OU: “Mas... deu nisso, a ‘sociologia’ da tucanaria uspeana udenista e pefelista?!”

“Ce n’est que par la crainte du plus affreux scandale qu’on peut déconcerter les manoeuvres des ennemis du peuple, ils ne redoutent que la lumière!”* Jean-Paul Marat, jornalista, ed. n.2 do “Journal des Sans-culottes”, colado num poste, em Paris, em 1849.

Não há dúvida de que a história se escreve por ela mesma, movida por forças que ninguém doma sozinho – mas que, sim, o Iluminismo supôs que ‘o saber’ dominaria.

O Iluminismo foi o ‘saber’ que acompanhou, no tempo e na Europa, as monarquias absolutas. O Iluminismo, afinal de contas, construiu todos os saberes que tornaram possível o genocídio que se conhece como “a conquista do Novo Mundo”.

Não conheço aula mais clara sobre as grandezas (muitas) e misérias do Iluminismo, mostradas pari passo com as grandezas e misérias (muitas) das monarquias absolutas, do que “A Arca Russa” – o quase inacreditavelmente deslumbrante filme de Alexandre Sukúrov (2003), disponível para alugar em praticamente todas as esquinas do planeta.

Mas “A Arca Russa” é filme feito, inteiro, ainda, nas franjas do mundo construído pelo Iluminismo, para contar 300 anos de história européia, na única monarquia absoluta que passou, sem etapa intermediária (num único plano-seqüência, pode-se dizer), do século 16 ao século 20... em dez dias (contados, aliás, hora a hora, e no calor da hora, por John REED, em Os dez dias que abalaram o mundo[1]). Tudo é complexo, nessas franjas entre dois mundos. Além do mais, onde e quando se abra mão do recurso da montagem a posteriori é preciso encarar a história, digamos, nua e crua.

É claro portanto que, sem boa e consistente crítica explicativa, didática, quase que de ‘tradução’ quadro-a-quadro, “A Arca Russa” é filme TOTALMENTE incompreensível para os pobres não-letrados do mundo (o que, aliás, o filme também diz e ensina, leal e muito brilhantemente).

Pode-se dizer então que nós, os pobres & letrados do século 21, já sabemos apenas, com a certeza possível, que o saber dos ricos NÃO DOMOU o andamento das forças históricas.

Contudo, como ainda não construímos o nosso saber dos pobres, vivemos tempos, hoje, em que parece que o ‘saber’ (pode-se dizer: ‘em si’) não serve para nada.

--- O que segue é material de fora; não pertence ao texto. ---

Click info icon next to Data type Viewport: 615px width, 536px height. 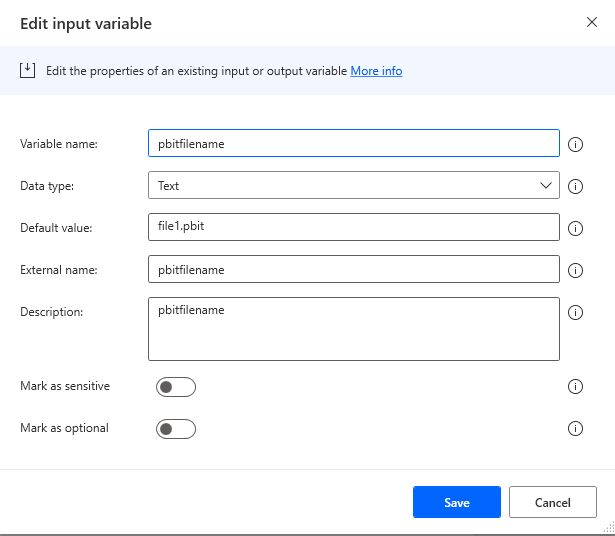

Não acho que as coisas sejam assim tão simples. Isso seria pressupor que a ignorância seria “uma bênção” e implicaria o dever moral de ‘ensinar’ ignorâncias... Isso, portanto, não pode estar certo.

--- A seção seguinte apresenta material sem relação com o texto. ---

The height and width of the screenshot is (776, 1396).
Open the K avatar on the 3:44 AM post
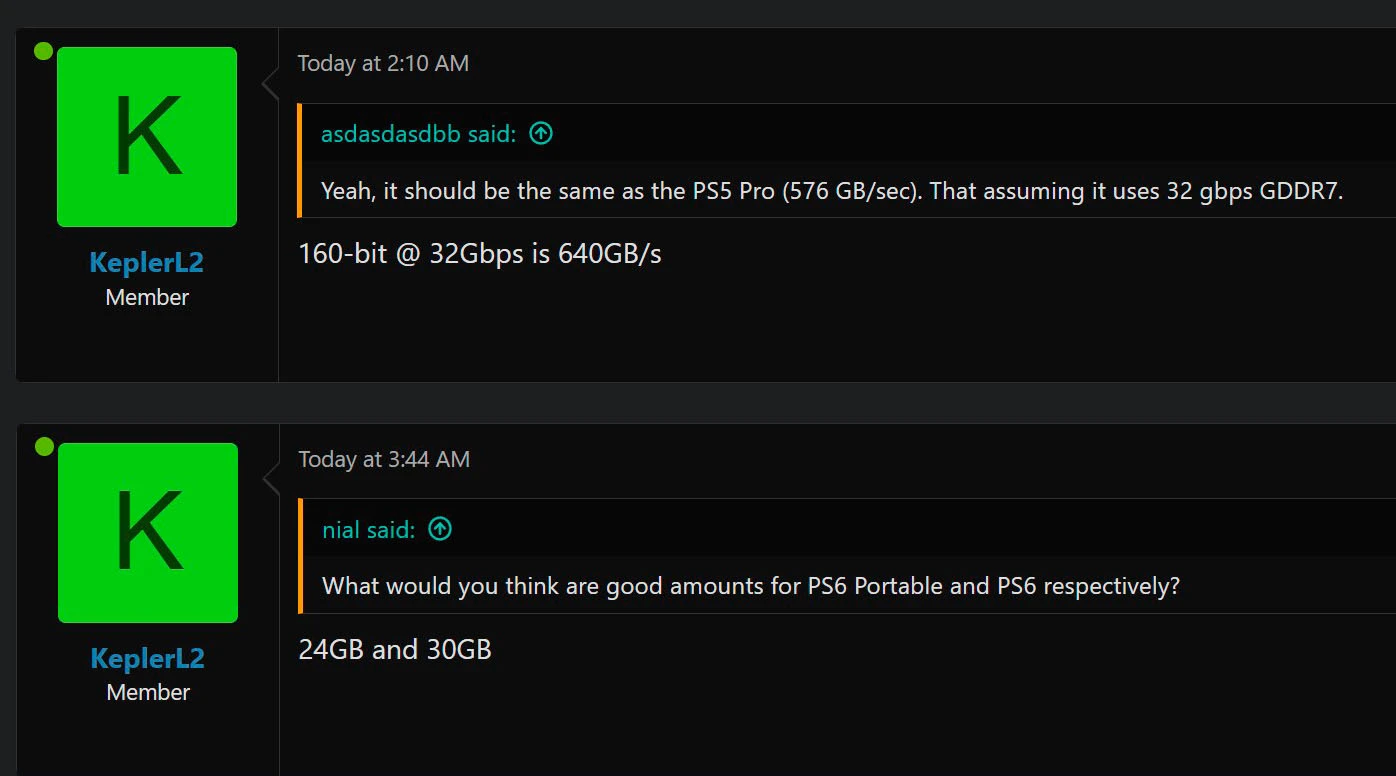pyautogui.click(x=148, y=532)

É claro que é preciso saber – e quanto mais se souber, sobre tudo, melhor. Essa lição, sim, acho, ainda se aproveita, do Iluminismo. Nesse combate, por melhores saberes sociais e socialmente construídos, afinal de contas, combate-se sempre a ignorância, que, essa sim, parece ser a mãe (e o pai) de todos os males, em todos os casos.

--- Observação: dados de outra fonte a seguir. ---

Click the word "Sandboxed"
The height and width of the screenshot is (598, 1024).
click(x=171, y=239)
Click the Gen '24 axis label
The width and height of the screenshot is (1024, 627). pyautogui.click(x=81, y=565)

Mas é preciso também, ao mesmo tempo, nós sabermos que as sociedades, no século 21 – e na América pós-colonial, no caso do Brasil –, apenas estamos começando a poder construir esse saber melhor, mais legítimo, mais histórica e socialmente articulado, mais orgânico, mais legitimamente nascido do fundo vivido das nossas vidas, um saber mais diretamente nascido ‘do chão’, pode-se dizer, da vida das nossas sociedades, que ainda estão em processo de democratização; que ainda lutam para se democratizarem.

No mundo dos pobres sempre se trata de nós mesmos, os pobres, nos puxarmos para fora do poço, agarrados, nós mesmos, exclusivamente, nos nossos próprios cabelos. Isso não é fácil.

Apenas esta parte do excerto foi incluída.